------ Data supplied
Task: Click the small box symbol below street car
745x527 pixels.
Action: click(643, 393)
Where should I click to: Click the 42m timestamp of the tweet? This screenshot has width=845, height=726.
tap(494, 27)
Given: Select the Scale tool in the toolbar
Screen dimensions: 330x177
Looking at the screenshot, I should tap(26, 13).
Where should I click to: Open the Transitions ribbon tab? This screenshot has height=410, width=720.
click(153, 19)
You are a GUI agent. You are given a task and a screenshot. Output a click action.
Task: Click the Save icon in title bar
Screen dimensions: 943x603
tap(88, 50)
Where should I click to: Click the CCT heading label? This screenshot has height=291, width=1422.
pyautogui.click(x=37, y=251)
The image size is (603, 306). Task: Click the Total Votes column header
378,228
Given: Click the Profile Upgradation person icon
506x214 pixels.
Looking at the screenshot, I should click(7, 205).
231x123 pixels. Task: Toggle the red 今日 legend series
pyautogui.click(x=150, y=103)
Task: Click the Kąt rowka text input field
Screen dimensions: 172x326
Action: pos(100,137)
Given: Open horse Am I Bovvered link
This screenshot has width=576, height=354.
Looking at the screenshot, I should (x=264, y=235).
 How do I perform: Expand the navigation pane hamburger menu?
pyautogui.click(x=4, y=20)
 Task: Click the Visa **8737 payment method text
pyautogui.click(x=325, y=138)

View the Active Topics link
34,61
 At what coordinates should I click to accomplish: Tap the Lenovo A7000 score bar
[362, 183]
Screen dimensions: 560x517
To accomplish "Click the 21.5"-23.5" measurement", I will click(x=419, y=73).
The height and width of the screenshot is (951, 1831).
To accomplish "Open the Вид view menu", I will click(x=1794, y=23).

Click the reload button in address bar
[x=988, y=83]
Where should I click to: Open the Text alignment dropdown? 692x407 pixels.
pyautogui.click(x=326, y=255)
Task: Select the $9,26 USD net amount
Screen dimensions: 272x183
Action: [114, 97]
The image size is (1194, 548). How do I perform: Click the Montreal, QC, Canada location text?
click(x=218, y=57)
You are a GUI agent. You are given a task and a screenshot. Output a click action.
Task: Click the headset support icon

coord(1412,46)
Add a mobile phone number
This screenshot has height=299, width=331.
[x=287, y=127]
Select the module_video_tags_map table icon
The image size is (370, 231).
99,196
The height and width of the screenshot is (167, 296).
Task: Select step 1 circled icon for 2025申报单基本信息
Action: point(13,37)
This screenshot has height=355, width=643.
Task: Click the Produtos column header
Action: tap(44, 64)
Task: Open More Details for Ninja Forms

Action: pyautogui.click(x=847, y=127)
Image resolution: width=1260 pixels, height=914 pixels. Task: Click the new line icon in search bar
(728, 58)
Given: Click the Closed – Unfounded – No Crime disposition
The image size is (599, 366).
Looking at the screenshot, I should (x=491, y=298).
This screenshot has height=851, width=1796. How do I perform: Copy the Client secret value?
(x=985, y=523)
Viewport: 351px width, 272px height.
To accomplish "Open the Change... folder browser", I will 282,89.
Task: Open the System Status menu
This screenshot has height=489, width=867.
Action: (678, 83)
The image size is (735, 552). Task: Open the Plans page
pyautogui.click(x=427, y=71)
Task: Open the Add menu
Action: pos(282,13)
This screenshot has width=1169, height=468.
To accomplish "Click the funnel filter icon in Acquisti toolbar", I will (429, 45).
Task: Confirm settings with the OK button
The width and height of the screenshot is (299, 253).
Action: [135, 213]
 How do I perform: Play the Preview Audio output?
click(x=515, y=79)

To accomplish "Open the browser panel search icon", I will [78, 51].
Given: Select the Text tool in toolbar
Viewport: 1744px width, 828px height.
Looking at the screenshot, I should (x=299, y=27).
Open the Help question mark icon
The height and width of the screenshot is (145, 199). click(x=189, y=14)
------------
▸ **Work task**:
Nothing but a number should be returned: how many lines of the listing include "toolbar".

▸ **Exercise output**:
3